The growing movement to secure U.S. government support for at-risk Christian communities throughout the Middle East will be showcased this week in Washington, DC, as In Defense of Christians (IDC) kicks off its second annual conference on Capitol Hill, reported the Armenian National Committee of America (ANCA).
The three-day convention, geared toward mobilizing grassroots advocacy in support of Christians in the Middle East, will kick-off on Wednesday, September 9th with a press conference titled, “ISIS, Genocide, and an International Response. Joining ANCA Executive Director Aram Hamparian at this event will be, among others, Frank Wolf, a former U.S. Representative and the past Co-Chairman of the Human Rights Commission of the U.S. Congress. Also speaking will be the Chairwoman of the U.S. Commission on International Religious Freedom (USCIRF), Dr. Katrina Lantos Swett; Genocide Watch Founder and President, Dr. Gregory Stanton; IDC Executive Director Kirsten Evans, and other top religious and human rights leaders. They are all expected to call attention to the systematic eradication of entire communities of religious minorities in Iraq and Syria, and to draw parallels to the World War I-era genocides of Armenians, Greeks, Assyrians, Syriac and other Christians.

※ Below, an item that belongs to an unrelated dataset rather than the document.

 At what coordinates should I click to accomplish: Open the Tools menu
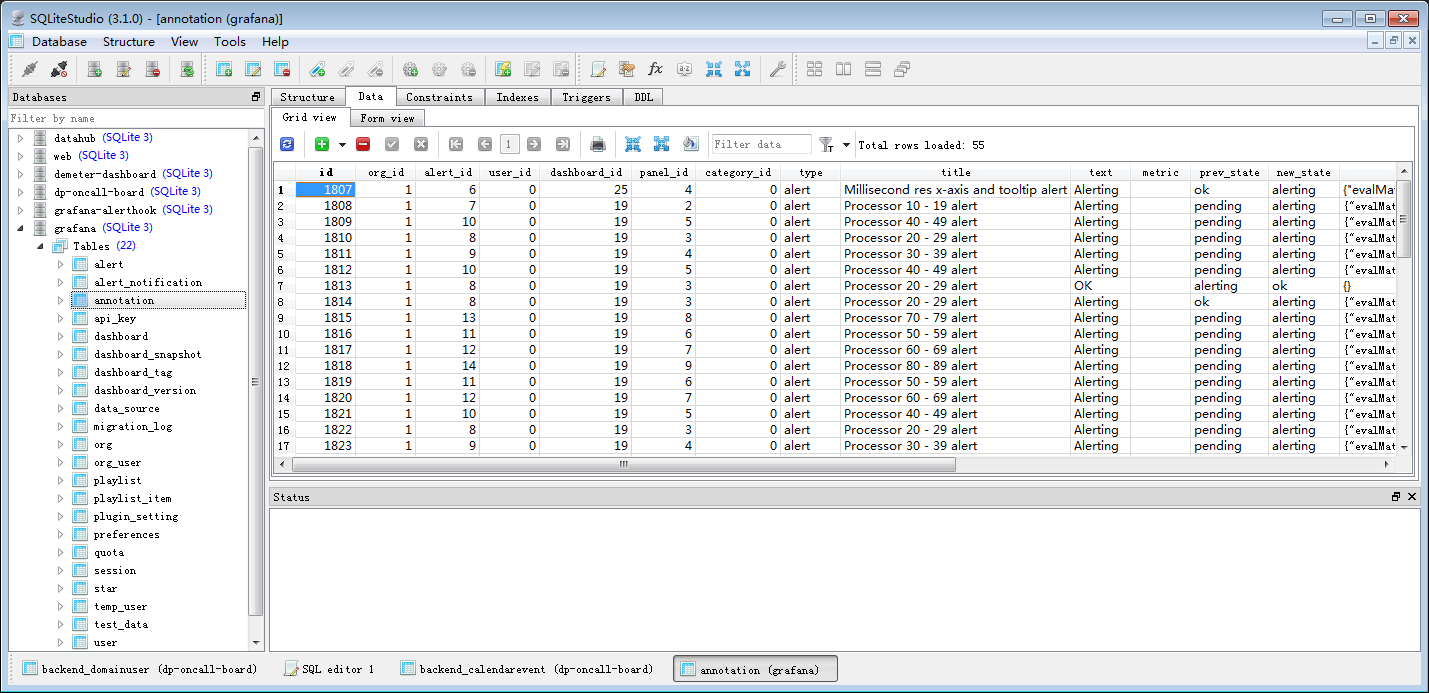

On Wednesday evening, His Eminence Archbishop Oshagan Choloyan, Prelate of the Armenian Apostolic Church of the Eastern United States will be joining Catholic Archbishop of Washington, Cardinal Donald Wuerl, and a broad range of representatives of Orthodox, Catholic, Evangelical and other Christian denominations and rites for an Ecumenical Prayer Service at St. Joseph’s on Capitol Hill.
On Thursday, a bi-partisan group of Senators and Representatives will share their efforts to mobilize Congress in support of Christians in the Middle East, followed by a talk on effective advocacy practices by a team of government affairs experts, which will include the ANCA’s Kate Nahapetian and A Demand of Action’s Steve Oshana, among others.
The convention will culminate in a Solidarity Dinner, which will feature remarks by U.S. Ambassador-at-Large for International Religious Freedom David Saperstein, Carl Anderson of the Knights of Columbus, Cardinal Wuerl, and Patriarch Youssef Younan, Patriarch of Antioch and all the East of the Syrians for the Syriac Catholic Church, among others.
“The eradication of entire communities in the Middle East calls for a response from the international community,” said the IDC’s Kirsten Evans, in a press statement issued in the run-up to the landmark convention. “Acts of genocide and crimes against humanity in Iraq and Syria have been clearly documented. The response of the United States and the international community has been completely inadequate. In some cases, these atrocities are met with silence. This silence makes us all complicit.”
In Defense of Christians (IDC) is a nonprofit, nonpartisan organization committed to the preservation and protection of Christians in the Middle East. IDC and its advocates from chapters across America will meet with leaders on Capitol Hill, engage the media and general public at the National Press Club, and seek to strengthen ties between American and Middle Eastern Christians. A key component will be urging members of Congress to recognize what has happened to Christians, Yazidis, and others as “genocide.”
His Holiness Aram I, Catholicos of the Great House of Cilicia, joined with Christian leaders from throughout the Middle East at the inaugural IDC conference in 2014, offering a powerful call for unity in the face of the existential threat against historic Middle Eastern Christian communities.